--- Reading passage ---
•••••
The extent to which Page struggled to ‘‘turn consciousness off’’ can be seen in her most important work preceding her poetry of the forties, The Sun and the Moon, which she completed in 1940. At the core of this novella is the theme of the ‘‘sweet ecstasy’’ of ‘‘breath-taking communion’’ (7) repeatedly experienced by its protagonist Kristin. Kristin has the gift of ‘‘empathy’’ (107) which enables her to enter into the being of whatever she perceives. But, to her horror, she learns that in entering into the being of Carl, the man she loves, she drains him, succubus-like, of his vitality. When Kirstin imagines this process, she envisions ‘‘the slide of a glass in a phial which held two acids apart ... [being] destroyed by the acids and ultimately [bringing] them together to react’’ (119) -- a kind of terrible parody of the melting of the glass partition in ‘‘Another Space.’’ Her solution is to transfer her spirit into a tree and thus save Carl from being absorbed into the ‘‘undivided mind.’’ The vision of spiritual wholeness, which Page would eventually come to celebrate, is here seen as a source of ‘‘terror’’ (119). At this stage of her life, Page has no way of making sense of it and there is nothing in her Canadian social or cultural milieu to help her.

Page’s poetry of the forties and fifties, then, is marked not only by very real tensions between the two poles of the sensuous and the rational, but by the continued denial of the ‘‘third’’ -- the spiritual. It is when this denial becomes impossible to sustain (‘‘I was starving’’) that Page falls silent; it is only when her spiritual hunger is finally ‘‘assuaged’’ that her silence can be overcome.

3

nel mezzo del camin
-- Dante, Divine Comedy

The deeply moving drama of loss and recovery which reaches its dénouement at the precise chronological midpoint of Page’s life, takes place in three countries, each of which has its unique role to play in the evolution of her ‘‘Triclopian view.’’ Nothing had prepared Page for the life of an ambassador’s wife that she was to embark on with her husband, Arthur Irwin; but, in retrospect, there seems to be an inevitability about her three-part physical and spiritual journey over these years.

Australia, the first stage of this journey, ‘‘fascinated and appalled’’ Page, as a kind of distorted mirror in which she could view the Canada she had left behind. It was primarily the rational, critical side of Page’s nature that Australia engaged, as she grappled with her place in a deeply conformist and self-satisfied society of ‘‘ordinary people [who] understand ordinary things’’ (‘‘Social Note’’). It is in Australia that she produced some of her most intellectually challenging works -- poems such as ‘‘Arras,’’ and ‘‘After Rain’’ -- in which she analyzes with great precision the increasing, and increasingly disturbing, gap between her art and the world around her.

It was in Brazil that poetry finally became impossible for Page. The mostly fragmentary poems which survive from the period immediately leading up this crisis present us with the picture of a poet at a loss, unsure of what she has to say or how to say it:

          There should be more to say but I become
          when confronted -- dumb --
          like a bird in a cage, can’t sing on request
          (‘‘There Should be More to Say,’’ P. K. Page fonds, 27-5: 11)
•••••
--- Source excerpt ---
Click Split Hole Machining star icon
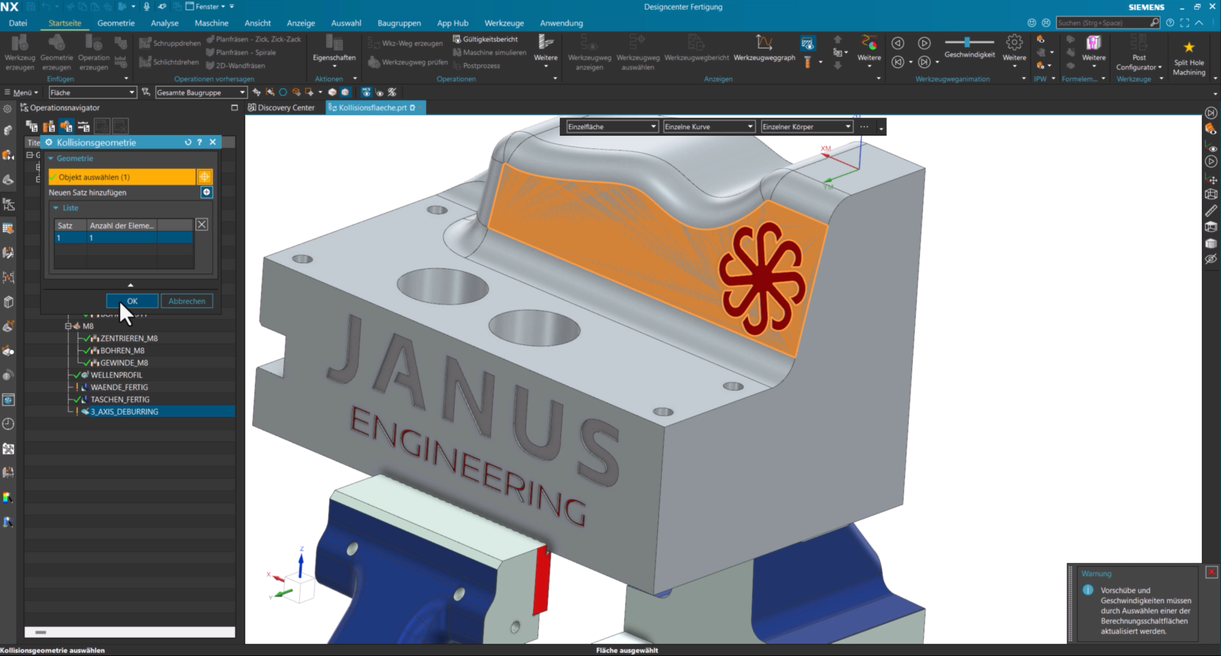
•••••
--- Your tasks ---
a) Reproduce the passage on P. K. Page word for word, starting with "Australia, the first" and going on through "world around her.".
b) Write the next part of the passage on P. K. Page, picking up after its last line.

--- Expected outputs ---
a)
Australia, the first stage of this journey, ‘‘fascinated and appalled’’ Page, as a kind of distorted mirror in which she could view the Canada she had left behind. It was primarily the rational, critical side of Page’s nature that Australia engaged, as she grappled with her place in a deeply conformist and self-satisfied society of ‘‘ordinary people [who] understand ordinary things’’ (‘‘Social Note’’). It is in Australia that she produced some of her most intellectually challenging works -- poems such as ‘‘Arras,’’ and ‘‘After Rain’’ -- in which she analyzes with great precision the increasing, and increasingly disturbing, gap between her art and the world around her.

b)
In a curious reversal of the ‘‘magic of melt’’ of wintry Calgary’s chinook, tropical Brazil is imaged as ‘‘green warm water dense / as a cube of green glass’’ (‘‘The Heat and Weight of It,’’ 27-5: 8) in which Page feels trapped and isolated. In another related image of isolation and entrapment, she sees the ‘‘whole green world’’ of Brazil as a ‘‘chrysoprase,’’ a kind of precious green stone, ‘‘crystal and spherical / silent as the hole in a head within.’’ At a loss for words, she sees only one possibility open to her: ‘‘Paint it’’ (‘‘This Whole Green World,’’ 27-5: 4).

In Brazil, the poet P. K. Page becomes the painter P. K. Irwin, and, for a time, finds in this new art a release for the creative impulse that had been denied her as a poet. As we have seen, Trehearne identifies the central challenge which Page faced in the forties and fifties as ‘‘the integration within a coherent ‘whole’’’ of an ‘‘accumulation of brief images’’ (77, 61). In Brazil, this challenge continues to vex her as a poet: ‘‘It is not enough to describe it / who wants a list?’’ (‘‘There Should Be More to Say,’’ 27-5: 11) -- but not as a painter. Freed of the demands of the intellect for a larger pattern of order and meaning, she begins to record, in drawing after drawing and in painting after painting, the images that ‘‘pelt’’ her from every direction (‘‘Questions and Images’’ 35). Page’s joyous acceptance of the sensuous side of her nature is reflected in her diaries of the time. Compared to the Australian diaries, in the diaries of this period -- and even more so in the Brazilian Journal based on them -- there is little of the pungent social commentary that previously had so engaged her critical intellect.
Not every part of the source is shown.